● What needs to be done
For this exercise, reproduce the entries below exactly, but only from the line containing "Click the gray gear emoji icon" through the line containing "Click the browser", both included.

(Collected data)
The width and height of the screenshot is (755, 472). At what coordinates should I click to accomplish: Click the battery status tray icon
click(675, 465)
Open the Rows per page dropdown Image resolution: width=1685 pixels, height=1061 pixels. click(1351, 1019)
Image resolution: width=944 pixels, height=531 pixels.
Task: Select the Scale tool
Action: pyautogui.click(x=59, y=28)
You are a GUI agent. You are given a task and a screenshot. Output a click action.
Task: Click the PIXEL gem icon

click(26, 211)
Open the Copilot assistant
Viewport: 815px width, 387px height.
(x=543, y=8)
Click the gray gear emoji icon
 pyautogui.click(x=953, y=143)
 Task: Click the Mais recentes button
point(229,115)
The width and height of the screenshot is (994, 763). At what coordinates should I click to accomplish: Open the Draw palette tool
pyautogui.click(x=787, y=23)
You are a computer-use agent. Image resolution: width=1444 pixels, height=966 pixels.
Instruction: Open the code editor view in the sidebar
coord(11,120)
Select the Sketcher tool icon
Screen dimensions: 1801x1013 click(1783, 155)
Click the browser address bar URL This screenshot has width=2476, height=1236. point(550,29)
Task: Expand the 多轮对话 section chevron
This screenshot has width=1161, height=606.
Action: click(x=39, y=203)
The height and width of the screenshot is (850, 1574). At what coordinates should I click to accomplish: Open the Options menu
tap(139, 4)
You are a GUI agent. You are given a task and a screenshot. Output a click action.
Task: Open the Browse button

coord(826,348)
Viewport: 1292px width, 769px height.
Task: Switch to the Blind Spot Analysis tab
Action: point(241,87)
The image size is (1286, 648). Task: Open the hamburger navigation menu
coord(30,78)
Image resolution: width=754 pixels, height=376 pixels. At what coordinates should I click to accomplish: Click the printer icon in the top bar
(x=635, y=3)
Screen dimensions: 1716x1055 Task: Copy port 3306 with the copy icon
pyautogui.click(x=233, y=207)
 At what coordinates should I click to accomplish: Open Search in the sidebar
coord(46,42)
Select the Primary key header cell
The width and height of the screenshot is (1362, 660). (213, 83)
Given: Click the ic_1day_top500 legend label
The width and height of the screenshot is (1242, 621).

● Task solution
Click the gray gear emoji icon
 pyautogui.click(x=953, y=143)
 Task: Click the Mais recentes button
point(229,115)
The width and height of the screenshot is (994, 763). At what coordinates should I click to accomplish: Open the Draw palette tool
pyautogui.click(x=787, y=23)
You are a computer-use agent. Image resolution: width=1444 pixels, height=966 pixels.
Instruction: Open the code editor view in the sidebar
coord(11,120)
Select the Sketcher tool icon
Screen dimensions: 1801x1013 click(1783, 155)
Click the browser address bar URL This screenshot has width=2476, height=1236. point(550,29)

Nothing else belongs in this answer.